What’s the difference between Change and Transformation? Aren’t they really the same thing? Let’s start out by defining Change and Transformation and understanding where they are, I believe, fundamentally different.

Change is moving from an existing state to a new or different state. The challenge with change is to avoid returning to the initial state. Avoiding they gravitational pull of the past. This takes continuous effort (and cost) and in some cases is unsustainable and the changed state slowly returns over time to, or near to, the initial state.
Think: Melting ice blocks

“If you don’t like change, you’re going to like irrelevance even less.” – Eric Shinseki, U.S. Gen.

Transformation is a different proposition all together because it implies a permanent and continuous change of state to a new transformed state. After transformation it is usually impossible to return to the initial state.
Think: minced meat, Think: caterpillar to butterfly


Organisational Change vs Organisational Transformation

Organisational Change Organisational Transformation
Objective Programs, initiatives and actions designed to move the organisation to new levels of sustained performance improvement Programs, initiatives and actions designed to bring about lasting cultural/behavioural change at all levels of the organisation
Outcome Inevitable drift back to the old way, situation or state Permanent shift in performance, behaviour and culture


Now, let’s consider a specific type of organization; a Commercial Partners in your Partner eco-system. Before investing in Partner Transformation, you might want to ask yourself the question: “Of our Tier 1 Commercial Partners, who will transform and who won’t?” If you can answer this question accurately and rank your Commercial Partners by their ‘Ability to Transform” you will enjoy significantly improved results.

The Dilemma for Commercial Partners is that they must manage Continuity and Change simultaneously.

  • Manage Continuity (business as usual)
  • Lead Change (re-think everything and innovate everywhere)

The 4 Transformation Mindsets: Who will Transform and who won’t?

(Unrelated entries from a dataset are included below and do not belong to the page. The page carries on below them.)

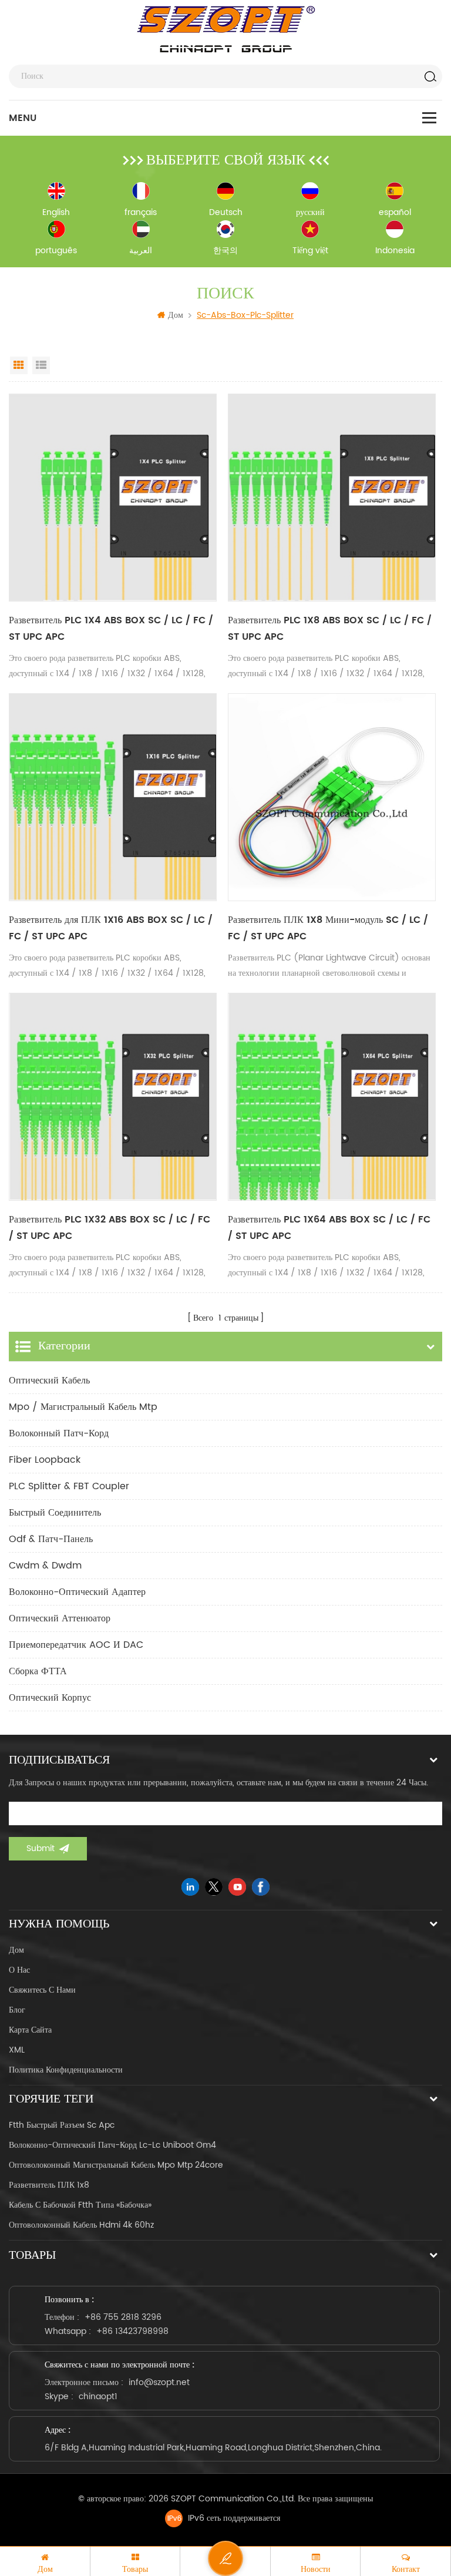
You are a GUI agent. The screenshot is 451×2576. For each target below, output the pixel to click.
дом (16, 1950)
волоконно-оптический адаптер (77, 1592)
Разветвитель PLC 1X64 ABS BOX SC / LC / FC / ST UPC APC (329, 1228)
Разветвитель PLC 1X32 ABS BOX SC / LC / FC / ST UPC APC (109, 1228)
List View (41, 365)
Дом (175, 315)
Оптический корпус (50, 1697)
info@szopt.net (159, 2382)
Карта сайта (30, 2030)
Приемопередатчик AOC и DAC (76, 1645)
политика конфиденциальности (66, 2070)
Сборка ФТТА (38, 1671)
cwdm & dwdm (45, 1565)
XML (17, 2050)
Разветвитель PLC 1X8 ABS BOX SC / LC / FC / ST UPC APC (330, 628)
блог (17, 2010)
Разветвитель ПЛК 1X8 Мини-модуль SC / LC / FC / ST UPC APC (328, 928)
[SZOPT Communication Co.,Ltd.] (225, 29)
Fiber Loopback (44, 1459)
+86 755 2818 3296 (123, 2317)
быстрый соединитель (55, 1512)
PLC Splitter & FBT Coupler (69, 1486)
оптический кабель (49, 1380)
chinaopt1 (98, 2396)
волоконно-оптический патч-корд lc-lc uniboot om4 (112, 2145)
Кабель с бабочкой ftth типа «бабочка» (80, 2205)
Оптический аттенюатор (59, 1618)
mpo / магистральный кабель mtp (83, 1407)
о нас (19, 1970)
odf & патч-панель (51, 1539)
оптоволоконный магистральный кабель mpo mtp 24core (116, 2165)
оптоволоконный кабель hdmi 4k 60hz (81, 2225)
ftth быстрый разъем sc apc (62, 2125)
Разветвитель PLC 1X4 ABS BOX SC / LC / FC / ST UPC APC (111, 628)
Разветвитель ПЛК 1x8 (49, 2185)
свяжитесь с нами (42, 1990)
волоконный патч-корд (59, 1433)
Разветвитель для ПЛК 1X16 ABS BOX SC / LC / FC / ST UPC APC (111, 928)
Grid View (19, 365)
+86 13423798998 (132, 2331)
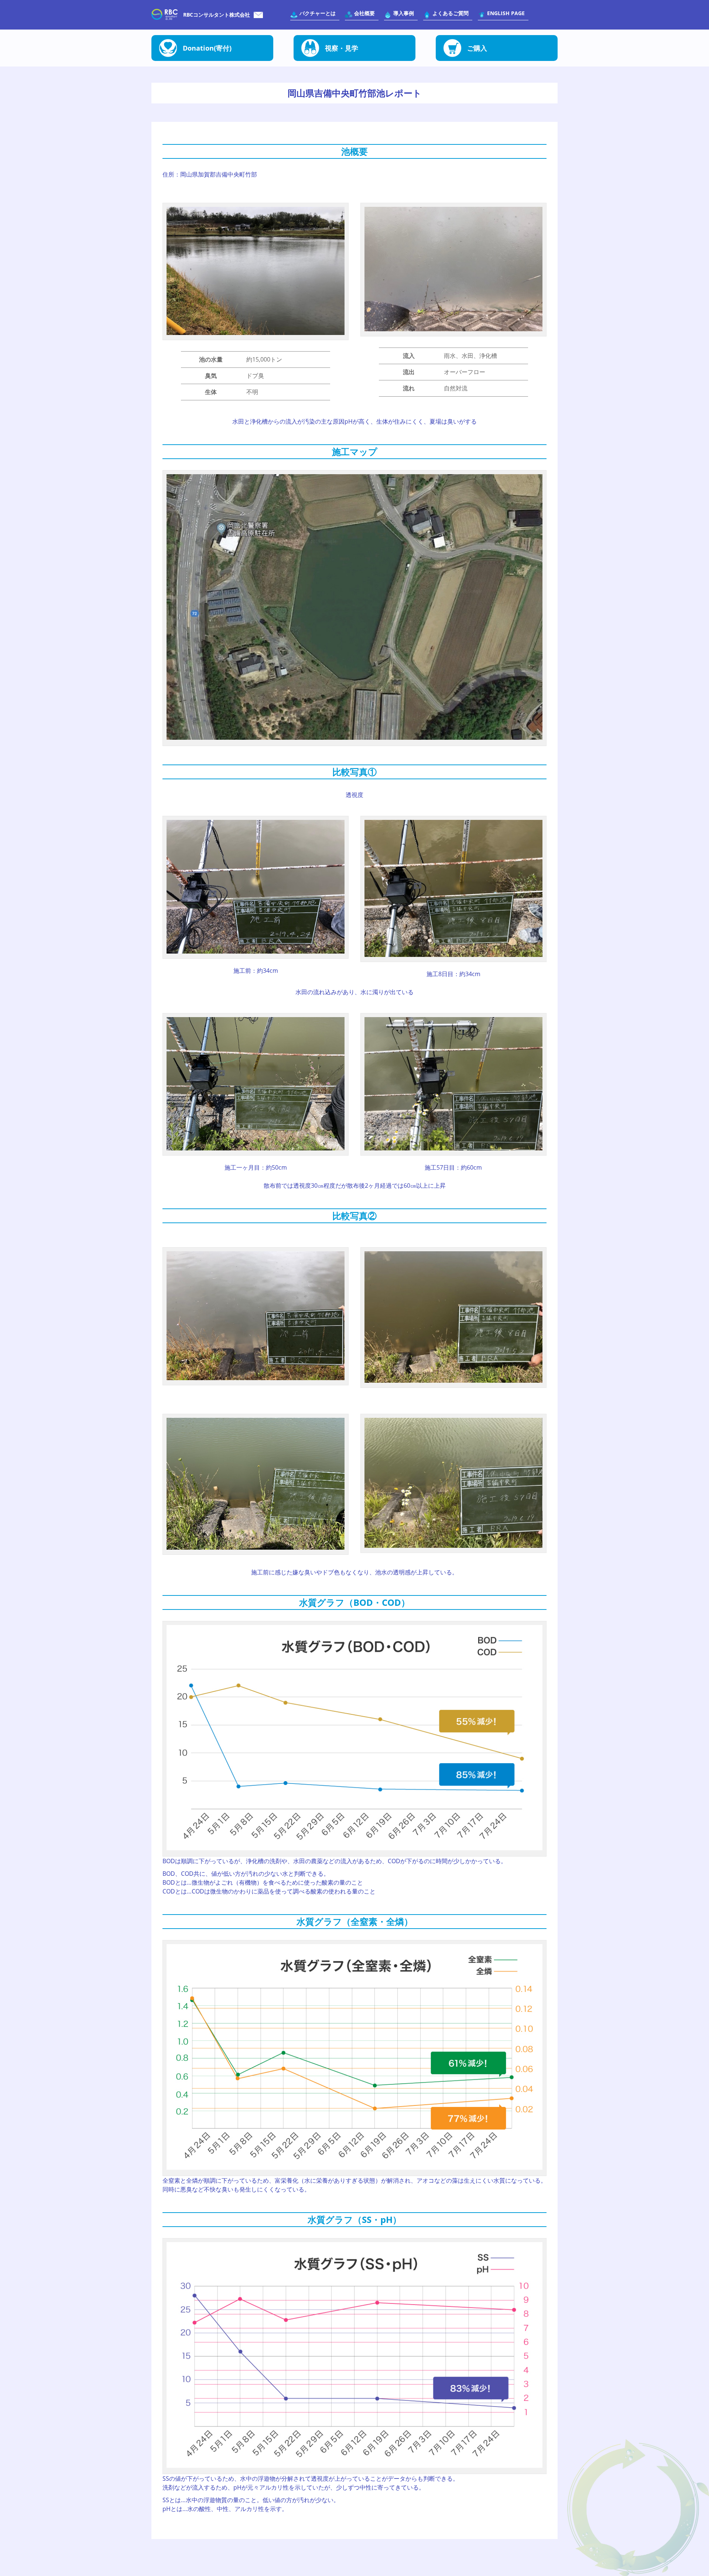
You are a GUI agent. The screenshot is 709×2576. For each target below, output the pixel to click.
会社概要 (364, 13)
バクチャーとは (317, 13)
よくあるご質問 (450, 13)
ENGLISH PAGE (506, 13)
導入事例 (403, 13)
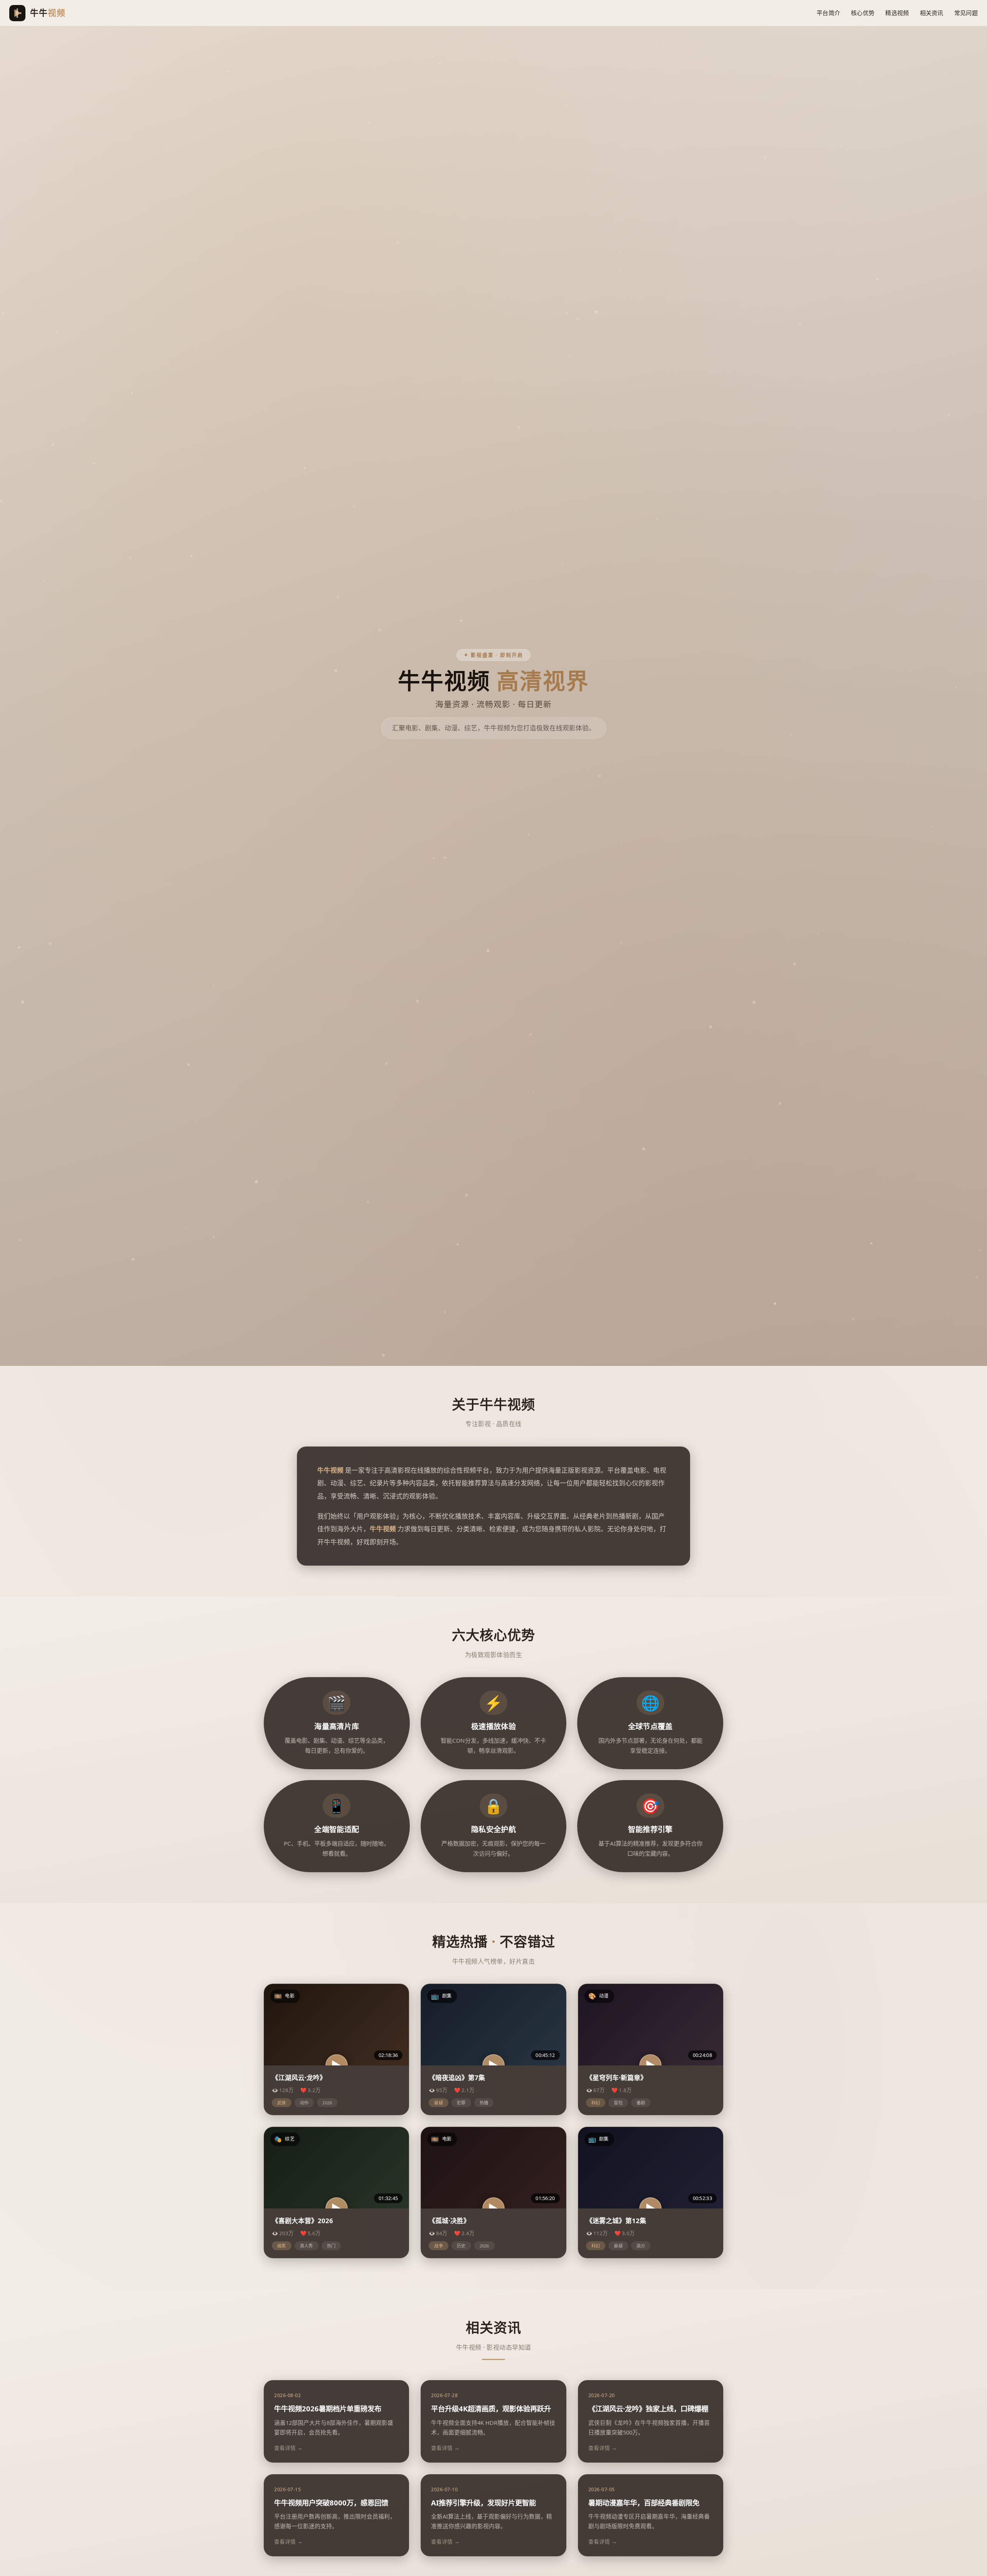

Leading Transformation checklist:

  1. Lead with the culture
  2. Start at the top
  3. Involve every layer
  4. Make the rational and emotional case together
  5. Act your way into new thinking
  6. Engage, engage, engage
  7. Lead outside the lines
  8. Leverage formal solutions
  9. Leverage informal solutions
  10. Assess and adapt

“People don’t resist change, they resist being changed.” – Peter Senge, The Fifth Discipline: The Art and Practice of the Learning Organization (1990, rev. 2006).

Getting People to Embrace Transformation: What’s in it for me (WIIFM)?

People, and therefore organisations, will resist change unless they perceive the proposed change to be in their personal best interests. As an example of positively perceived change, think of a salary increase. Do you think that Bill who is being awarded the salary increase is going to say “No! No thanks. Not interested, I don’t like change.” No, Bill is not even thinking of this as being change. After all, this is a salary increase. Something totally different and highly desirable and therefore acceptable and accepted without question or further consideration. Almost every other manifestation of change is considered as dubious, undesirable, negative or down right bad for those affected by the proposed change.

“People are not afraid of change. They fear the unknown.” – Dick Brown, chairman and CEO of EDS

Avoiding Transformation is not the solution. Although it may appear that many organisations believe the contrary. The need to transform has never been greater than it is today in the massively changing, digitally disrupted world we now live in. Your job is to confront the status quo on a daily basis, transform your organisation and yourself to be poised for future growth.

Take Aways:

  1. Change and Transformation are not the same thing. Transformation is permanent and lasting change.
  2. Make sure your change efforts are moving you and your organisation towards Transformation.
  3. Change is necessary but not sufficient. Transformation is the end game. Your organisation’s ability to transform itself is your ultimate, sustainable competitive advantage.